The integration of the Caribbean region could prove hazardous for those countries that have access to foreign aid and preferential trade arrangements in that they will lose these privileges. This is because the integration will make them ineligible for these subsidies, which they enjoyed, from the larger developed nations. The concern here is whether the CSME will be strong enough and commanding enough to save those industries in member states that for many years, even decades, depended on these foreign aid or subsidies to survive. The question to ask here is: Will the existence of the CSME be beneficial to all the territories participating in its activities?

THE REMOVAL OF TRADE BARRIERS – THE FLIP SIDE

Though free trade can prove to be very beneficial to the region we cannot turn a blind eye the possible negative implications. These include: i) national products will no longer dominate certain markets ii) It may also cause a rise in production cost in order to meet the regional standards iii) government will not be able to protect certain industries unless they can show just cause that imports will be a detriment to that industry

BRAIN DRAIN

A brain drain of qualified persons from the OECS into the larger member states of the Region where it is perceived that professionals and more highly skilled persons are more highly remunerated.

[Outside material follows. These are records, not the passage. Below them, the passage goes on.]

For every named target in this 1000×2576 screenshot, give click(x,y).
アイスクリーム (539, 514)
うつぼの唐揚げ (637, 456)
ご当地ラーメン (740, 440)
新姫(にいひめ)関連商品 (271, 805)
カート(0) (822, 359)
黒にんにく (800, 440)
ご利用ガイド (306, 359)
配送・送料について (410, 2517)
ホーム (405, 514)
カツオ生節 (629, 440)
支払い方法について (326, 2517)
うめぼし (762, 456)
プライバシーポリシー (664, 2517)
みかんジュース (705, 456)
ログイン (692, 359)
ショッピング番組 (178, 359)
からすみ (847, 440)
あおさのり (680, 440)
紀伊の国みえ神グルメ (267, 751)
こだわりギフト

Weakness in Monitoring of Capital Movement

The free movement of capital carries its own share of disadvantage. This capital will mostly come in the form of money and so the disadvantage in this is that financial institutions might lose tract of persons trying to break the law. These law-breaking activities may take the form of money laundering or they might try to commit fraud. Since there is no market border this will aid in illegal activities.